Pero hay un segundo motivo para hablar de ambigüedad, y consiste en el hecho de


que del pueblo como conjunto de los ciudadanos pueden darse dos imágenes
opuestas: la imagen de un cuerpo colectivo inorgánico, del cual los individuos en
particular son miembros en el mismo sentido en que los brazos o las piernas son
miembros del organismo físico, y separados de este no tienen ya ninguna utilidad
o valor; o bien la imagen del conjunto, de la simple suma de todos los individuos
como particulares, que tienen o que pretenden tener valor en cuanto tales. La
imagen del pueblo como cuerpo colectivo unitario deriva de aquella de la plaza o de
la asamblea (que se reúne en la plaza), abarcadas con una única mirada: es la
imagen que se tiene mirando al ≪pueblo≫ desde lo alto. Pero en realidad, también
la plaza o la asamblea se componen por individuos que, en la medida en que estén
colocados en la posición de ejercer un efectivo poder para decidir, aprobar o
desaprobar propuestas, cuentan cada uno como uno solo. El pueblo como cuerpo
orgánico no es un verdadero sujeto decisor: quien decide o es precisamente aquel
que mira al pueblo desde lo alto -—podríamos decir desde el balcón del poder— y
plasma sus opiniones, o bien son los individuos contados uno por uno. La decisión
colectiva ≪del pueblo≫ puede ser solamente la suma de las decisiones
individuales, es decir, de las opiniones de aprobación o de desaprobación
singularmente expresadas por cada uno. El único caso en el cual una decisión ≪del
pueblo≫ podría ser interpretada como decisión de un cuerpo unitario es el de la
aclamación. Pero la aclamación no es en absoluto una decisión ≪democrática≫:
en la muchedumbre de los aclamadores los eventuales disidentes no cuentan para
nada. No pueden ni siquiera ser contados.

Aunque de manera abreviada y un tanto simplificada, el análisis del sustantivo


compuesto ≪democracia≫ nos ha permitido identificar algunas ambigüedades de
sus componentes, pero también algunas vías para afrontarlas. Podemos así llegar
a una primerísima definición, con muchas lagunas y ciertamente arcaica, según la
cual por democracia debemos entender, a la letra, el poder (krátos) de tomar
decisiones colectivas, es decir, vinculantes para todos, ejercido por el pueblo
(dêmos), es decir, por la asamblea de todos los ciudadanos en cuanto miembros
del dêmos, mediante (la suma de) libres decisiones individuales.

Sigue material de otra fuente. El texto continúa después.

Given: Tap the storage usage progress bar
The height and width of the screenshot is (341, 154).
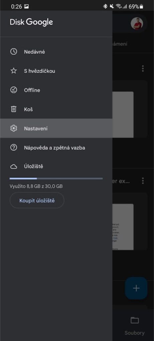Looking at the screenshot, I should point(56,178).
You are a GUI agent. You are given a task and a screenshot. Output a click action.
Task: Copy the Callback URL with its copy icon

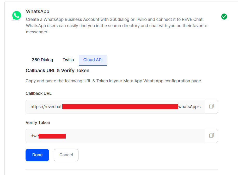pyautogui.click(x=211, y=106)
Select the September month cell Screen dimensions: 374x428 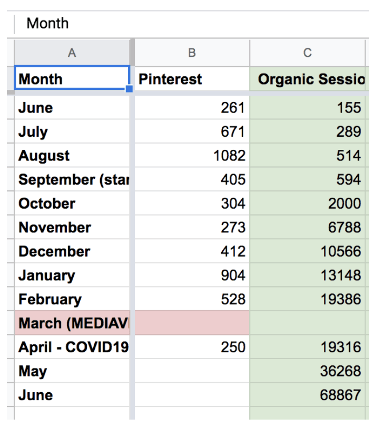72,180
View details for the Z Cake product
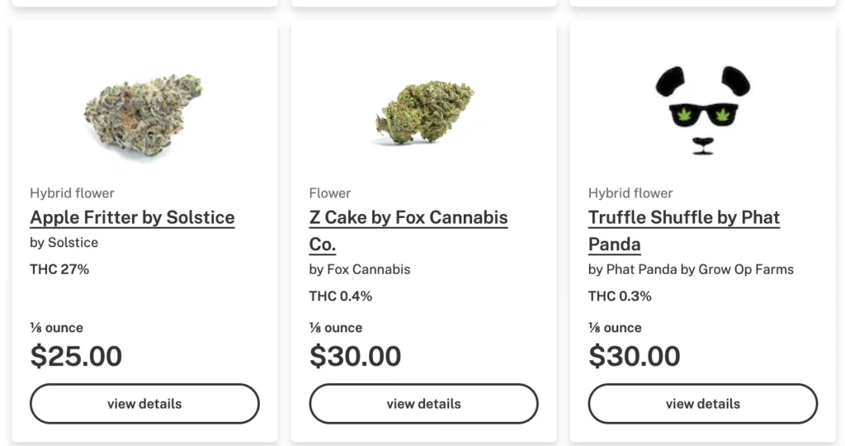Screen dimensions: 845x446 point(423,404)
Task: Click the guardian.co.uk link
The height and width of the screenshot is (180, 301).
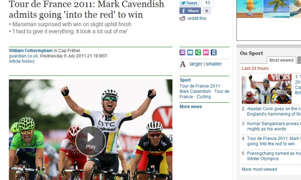Action: 23,56
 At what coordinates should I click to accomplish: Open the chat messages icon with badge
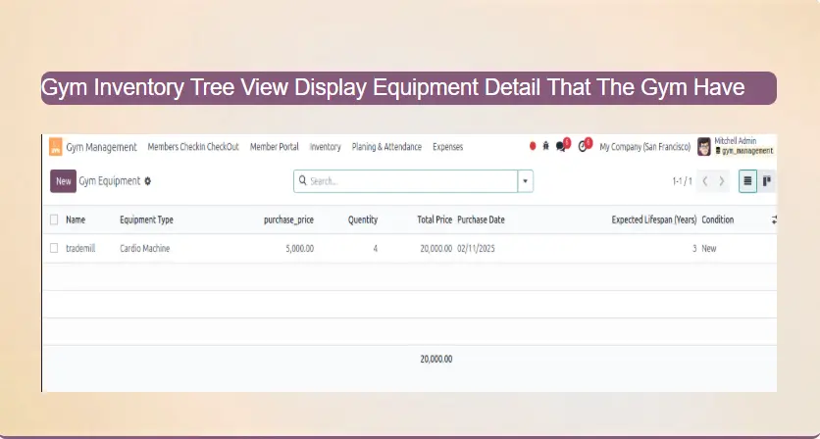pyautogui.click(x=562, y=146)
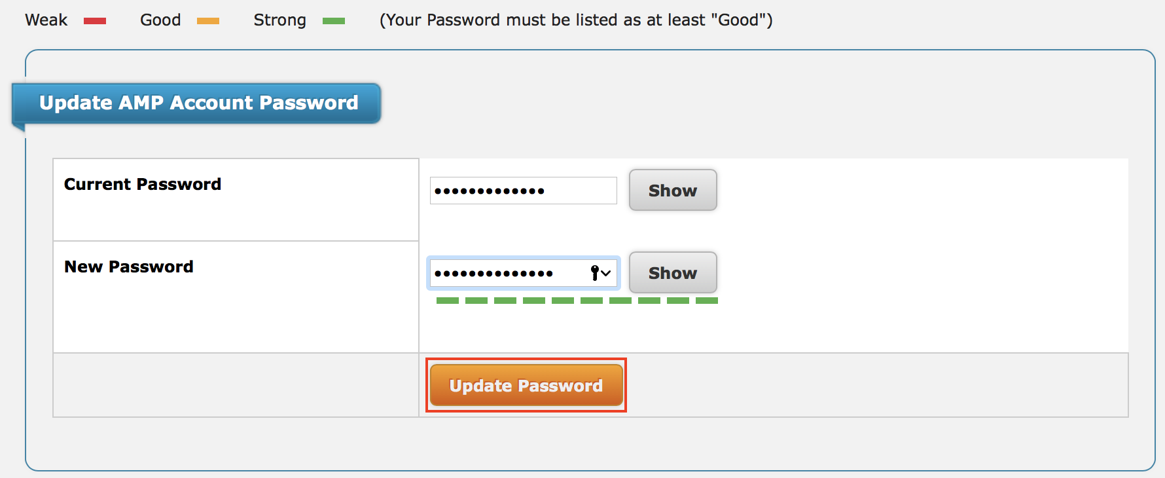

Si nuestro
interlocutor imaginario, el muchacho o alienígena o extranjero dotado de una cierta
cultura, pero desconocedor de la democracia, es suficientemente listo, fijará su
atención en dos de los elementos de la definición, ≪todos los ciudadanos≫ y
≪libres decisiones≫, y no tardará en reconocer que corresponden a las dos
nociones más usadas (y abusadas) en los discursos sobre la democracia: igualdad
y libertad. Son los sustantivos que indican ≪los valores últimos [...] en los cuales se
inspira la democracia, y que permiten que distingamos los gobiernos democráticos
de aquellos que no lo son≫. Sugiero comenzar por el de igualdad.